Cochlear implants have both internal and external parts. The internal components consist of a receiver and a simulator which are held in a bone. These convert the signals from the transmitter (external component) into electrical impulses and send them through cables into the electrodes that are also inside the ear. The visible parts of a cochlear implant include a microphone that senses sound in the surroundings, a speech processor which prioritizes and filters out speech over other sounds and sends the signals to the transmitter, which passes on the converted signals to the internal components.
Just like everything natural, there is no substitute for natural hearing. A cochlear implant can never match the quality and efficiency of a fully functional ear. However, it offers restitution for hearing impaired persons to an extent that enables them to communicate normally with the rest of the world. Cochlear implants are known to be extremely helpful to persons who lose their hearing due to an accident or the like. Being trained to speak and hear all their lives, they can easily adjust to the implant. On the other hand, those who are deaf by birth do not see such good results.
There are currently over 180,000 people in the world who are using cochlear implants. Majority of them have said that their hearing has improved with the implant, some claim there isn't any difference and a small fraction say they would be better off without the implant. These implants are used by adults just as by children. Amongst children, the implant is done at a young age if the child is deaf by birth. It is usually done so to avoid additional therapy at a later age that comes along with a cochlear implant.

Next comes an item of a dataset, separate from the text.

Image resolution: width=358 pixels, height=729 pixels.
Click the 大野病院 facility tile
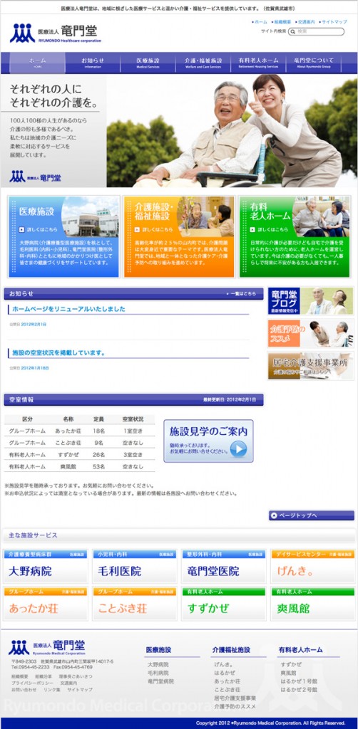46,567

The success of an implant is determined by several factors. A mere implant doesn't guarantee the chance of being able to hear. The cause of hearing loss, history of hearing ability and speech recognition ability are the critical factors when considering the success of an implant. Only persons who are completely deaf or have severe hearing impairment are candidates for implants. These people should also have a functional auditory nerve and more than anything the psychological mindset to hear and listen.
Cochlear implants are expensive, and even with advances in health research, they will be for a long time... However, private insurance and social security cover almost the entire cost. Despite the cost, implants for deaf persons are a good investment given the fact that hearing for them, might actually become a reality.